[Records drawn from a dataset]
^^^^^^^^^^^^^^^^

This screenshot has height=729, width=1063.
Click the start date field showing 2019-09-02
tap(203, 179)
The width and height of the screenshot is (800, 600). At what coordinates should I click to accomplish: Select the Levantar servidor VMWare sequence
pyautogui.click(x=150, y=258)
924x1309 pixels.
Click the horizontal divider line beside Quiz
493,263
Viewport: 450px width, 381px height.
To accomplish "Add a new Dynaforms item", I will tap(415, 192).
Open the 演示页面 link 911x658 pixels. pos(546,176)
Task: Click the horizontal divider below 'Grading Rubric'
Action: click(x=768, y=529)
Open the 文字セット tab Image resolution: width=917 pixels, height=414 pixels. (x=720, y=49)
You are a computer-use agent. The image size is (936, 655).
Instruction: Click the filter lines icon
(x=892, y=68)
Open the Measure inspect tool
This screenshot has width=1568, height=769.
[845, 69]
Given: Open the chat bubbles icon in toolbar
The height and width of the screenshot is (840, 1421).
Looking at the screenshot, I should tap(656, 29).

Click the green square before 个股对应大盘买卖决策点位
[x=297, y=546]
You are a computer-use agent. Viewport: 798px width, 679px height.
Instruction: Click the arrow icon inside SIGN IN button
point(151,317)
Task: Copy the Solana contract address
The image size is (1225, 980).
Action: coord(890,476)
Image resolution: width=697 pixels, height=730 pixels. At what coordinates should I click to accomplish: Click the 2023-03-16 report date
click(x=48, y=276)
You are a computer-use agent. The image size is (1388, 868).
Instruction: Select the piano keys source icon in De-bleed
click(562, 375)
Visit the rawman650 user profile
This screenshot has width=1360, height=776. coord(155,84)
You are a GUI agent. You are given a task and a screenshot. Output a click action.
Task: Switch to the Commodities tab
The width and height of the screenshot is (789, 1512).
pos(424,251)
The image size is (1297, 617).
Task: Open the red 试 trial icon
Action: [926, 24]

^^^^^^^^^^^^^^^^

Task –
Every line in the data that holds "computer" should be copied out.

Response box –
You are a computer-use agent. The image size is (936, 655).
You are a computer-use agent. Viewport: 798px width, 679px height.
You are a computer-use agent. The image size is (1388, 868).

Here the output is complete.